#### TEXTE PROPOSÉ ####
Comment
le design produit « made in France » peut-il évoluer ? a-t il un
intérêt ? Comment s‘accorde t-il avec le redressement productif et la réindustrialisation
française ?
Le
constat qui saute à l‘œil est la bipolarisation entre le monde du luxe et
celui du moyen/bas de gamme. On observe d‘un coté, le marché juteux des produits de luxe légitimés
par leur histoire, leur statut et dynamisé
par les créatifs du marketing, et de l‘autre les produits de grande
consommation en concurrence directe avec le « made in China ».
Cette « bipolarité »
est bien de chez nous, comme si l‘industrie à l‘instar de la société française voulait reproduire une barrière infranchissable
entre élitisme et volonté farouche de démocratiser.
#### DONNÉES ENREGISTRÉES ####
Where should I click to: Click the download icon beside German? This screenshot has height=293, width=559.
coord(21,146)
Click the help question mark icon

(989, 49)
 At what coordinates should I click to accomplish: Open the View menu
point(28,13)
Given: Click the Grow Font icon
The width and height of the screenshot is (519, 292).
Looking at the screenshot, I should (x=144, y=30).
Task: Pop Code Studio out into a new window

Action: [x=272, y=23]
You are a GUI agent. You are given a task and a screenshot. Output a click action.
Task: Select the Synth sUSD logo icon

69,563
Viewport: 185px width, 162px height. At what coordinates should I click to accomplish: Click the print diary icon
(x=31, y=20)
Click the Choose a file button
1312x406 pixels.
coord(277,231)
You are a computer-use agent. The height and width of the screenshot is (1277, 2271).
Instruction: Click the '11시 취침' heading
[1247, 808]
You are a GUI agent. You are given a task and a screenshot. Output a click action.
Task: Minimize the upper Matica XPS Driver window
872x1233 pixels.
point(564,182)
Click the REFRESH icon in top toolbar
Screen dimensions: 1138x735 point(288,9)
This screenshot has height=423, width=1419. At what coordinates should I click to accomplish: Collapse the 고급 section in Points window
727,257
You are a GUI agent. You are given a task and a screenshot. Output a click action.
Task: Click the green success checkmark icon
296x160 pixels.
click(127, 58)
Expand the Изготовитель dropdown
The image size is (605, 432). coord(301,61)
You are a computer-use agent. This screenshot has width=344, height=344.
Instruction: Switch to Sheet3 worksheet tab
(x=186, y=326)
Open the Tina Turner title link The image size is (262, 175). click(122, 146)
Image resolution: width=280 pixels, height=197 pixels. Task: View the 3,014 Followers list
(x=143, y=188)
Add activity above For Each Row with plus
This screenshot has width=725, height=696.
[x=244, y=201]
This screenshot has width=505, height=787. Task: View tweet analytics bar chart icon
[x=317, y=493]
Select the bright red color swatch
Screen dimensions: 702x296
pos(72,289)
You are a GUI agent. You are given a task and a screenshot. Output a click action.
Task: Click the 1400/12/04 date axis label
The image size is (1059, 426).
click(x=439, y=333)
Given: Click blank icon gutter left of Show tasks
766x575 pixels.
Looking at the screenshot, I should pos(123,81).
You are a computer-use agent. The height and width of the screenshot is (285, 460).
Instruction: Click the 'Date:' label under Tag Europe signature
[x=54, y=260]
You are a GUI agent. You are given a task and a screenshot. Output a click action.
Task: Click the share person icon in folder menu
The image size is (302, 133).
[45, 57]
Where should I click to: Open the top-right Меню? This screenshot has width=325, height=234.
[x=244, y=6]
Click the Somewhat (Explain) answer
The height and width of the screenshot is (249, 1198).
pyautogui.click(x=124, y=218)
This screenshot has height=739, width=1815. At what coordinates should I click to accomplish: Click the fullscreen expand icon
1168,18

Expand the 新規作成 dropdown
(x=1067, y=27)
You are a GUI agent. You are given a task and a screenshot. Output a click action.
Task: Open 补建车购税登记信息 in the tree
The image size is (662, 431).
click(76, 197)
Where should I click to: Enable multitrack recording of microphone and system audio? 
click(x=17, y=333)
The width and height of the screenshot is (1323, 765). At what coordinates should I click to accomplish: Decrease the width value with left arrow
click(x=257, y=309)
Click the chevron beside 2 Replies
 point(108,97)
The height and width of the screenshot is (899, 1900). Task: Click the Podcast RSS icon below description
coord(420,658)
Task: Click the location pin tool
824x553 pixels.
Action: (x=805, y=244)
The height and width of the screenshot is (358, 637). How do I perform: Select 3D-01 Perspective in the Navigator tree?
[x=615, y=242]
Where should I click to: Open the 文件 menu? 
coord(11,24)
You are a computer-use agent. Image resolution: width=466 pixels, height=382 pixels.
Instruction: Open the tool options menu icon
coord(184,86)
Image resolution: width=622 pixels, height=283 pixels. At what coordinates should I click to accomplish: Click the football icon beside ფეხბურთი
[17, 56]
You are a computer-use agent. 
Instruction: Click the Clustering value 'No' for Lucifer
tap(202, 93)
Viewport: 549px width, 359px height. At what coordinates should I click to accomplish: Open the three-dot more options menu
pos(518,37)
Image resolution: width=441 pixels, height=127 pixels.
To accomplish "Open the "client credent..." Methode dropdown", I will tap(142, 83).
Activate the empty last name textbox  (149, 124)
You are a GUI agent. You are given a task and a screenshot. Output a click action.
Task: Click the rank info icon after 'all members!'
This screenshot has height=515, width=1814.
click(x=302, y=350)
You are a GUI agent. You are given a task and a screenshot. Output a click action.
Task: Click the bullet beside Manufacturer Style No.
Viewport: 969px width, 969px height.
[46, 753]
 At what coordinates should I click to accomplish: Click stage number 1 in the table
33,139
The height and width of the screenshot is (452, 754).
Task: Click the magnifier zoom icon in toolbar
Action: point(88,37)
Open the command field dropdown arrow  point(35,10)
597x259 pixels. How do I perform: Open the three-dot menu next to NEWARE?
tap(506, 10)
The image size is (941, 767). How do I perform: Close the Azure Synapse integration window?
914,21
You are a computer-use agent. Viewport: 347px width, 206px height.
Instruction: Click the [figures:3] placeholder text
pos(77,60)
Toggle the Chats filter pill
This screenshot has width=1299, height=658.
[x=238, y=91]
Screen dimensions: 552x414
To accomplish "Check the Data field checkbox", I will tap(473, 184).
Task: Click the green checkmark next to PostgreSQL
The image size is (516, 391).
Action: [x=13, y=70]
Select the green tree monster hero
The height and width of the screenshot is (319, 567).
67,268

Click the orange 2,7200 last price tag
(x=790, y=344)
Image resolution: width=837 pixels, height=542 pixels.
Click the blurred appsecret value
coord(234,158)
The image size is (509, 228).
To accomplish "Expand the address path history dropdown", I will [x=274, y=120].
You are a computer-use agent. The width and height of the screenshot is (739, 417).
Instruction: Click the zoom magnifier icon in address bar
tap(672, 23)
####
TRAVAIL À FAIRE =>
A – Relevez toutes les questions posées au début du texte sur le design produit « made in France ».
B – Poursuivez le texte sur le design produit « made in France » après sa dernière phrase.

RÉPONSES PAR TÂCHE =>
A –
- Comment le design produit « made in France » peut-il évoluer ?
- A-t-il un intérêt ?
- Comment s'accorde-t-il avec le redressement productif et la réindustrialisation française ?

B –
En France, on démocratise. A titre d’exemple, Renault a ouvert l
‘utilitaire aux familles nombreuses (Kangoo), rendu accessible
le monospace dans toutes les gammes (Espace, Scénic, Twingo). Toujours dans sa démarche
logique de constructeur « populaire », Renault s’est
engagé dans une course au low cost en produisant la Logan. Cette démarche
démocratique et créative se révèle en effet payante dans les périodes d’émulation
économique mais qu’en est il aujourd’hui ? En période de crise, la donne
change. Aujourd’hui la marque veut démocratiser l‘électrique en
le déclinant déjà sur plusieurs produits moyenne gamme, sans avoir un seul
produit électrique phare de haute qualité sur lequel s’appuyer. On peut alors s’interroger
sur les retombées à terme. En parallèle
de cette démocratisation, dans le
luxe français, l‘éternel sac Kelly fait la une des
journaux sans évolution notable. Le
N°5 de Chanel continue encore et toujours à faire rêver. Hermès prône son
savoir faire de sellier traditionnel (…) Rien ne change, tout est figé, c’est la tradition et la légende qui
font la force du luxe français. Eh
oui, en France, on « met en conserve »
nos élites (oui, mais dans de jolis bocaux).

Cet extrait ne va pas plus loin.